Utilities

Machines

Base.replaceMethod
replace(mach::Machine, field1 => value1, field2 => value2, ...)

Private method.

Return a shallow copy of the machine mach with the specified field replacements. Undefined field values are preserved. Unspecified fields have identically equal values, with the exception of mach.fit_okay, which is always a new instance Channel{Bool}(1).

The following example returns a machine with no traces of training data (but also removes any upstream dependencies in a learning network):

replace(mach, :args => (), :data => (), :data_resampled_data => (), :cache => nothing)
source
MLJBase.ageMethod
age(mach::Machine)

Return an integer representing the number of times mach has been trained or updated. For more detail, see the discussion of training logic at fit_only!.

source
MLJBase.ancestorsMethod
ancestors(mach::Machine; self=false)

All ancestors of mach, including mach if self=true.

source
MLJBase.default_scitype_check_levelFunction
default_scitype_check_level()

Return the current global default value for scientific type checking when constructing machines.

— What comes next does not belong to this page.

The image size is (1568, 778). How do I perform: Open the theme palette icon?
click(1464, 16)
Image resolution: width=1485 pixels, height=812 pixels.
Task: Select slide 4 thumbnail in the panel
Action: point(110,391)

default_scitype_check_level(i::Integer)

Set the global default value for scientific type checking to i.

The effect of the scitype_check_level option in calls of the form machine(model, data, scitype_check_level=...) is summarized below:

scitype_check_levelInspect scitypes?If Unknown in scitypesIf other scitype mismatch
0×
1 (value at startup)warning
2warningwarning
3warningerror
4errorerror

See also machine

source
MLJBase.fit_only!Method
MLJBase.fit_only!(
    mach::Machine;
    rows=nothing,
    verbosity=1,
    force=false,
    composite=nothing,
)

Without mutating any other machine on which it may depend, perform one of the following actions to the machine mach, using the data and model bound to it, and restricting the data to rows if specified:

  • Ab initio training. Ignoring any previous learned parameters and cache, compute and store new learned parameters. Increment mach.state.

  • Training update. Making use of previous learned parameters and/or cache, replace or mutate existing learned parameters. The effect is the same (or nearly the same) as in ab initio training, but may be faster or use less memory, assuming the model supports an update option (implements MLJBase.update). Increment mach.state.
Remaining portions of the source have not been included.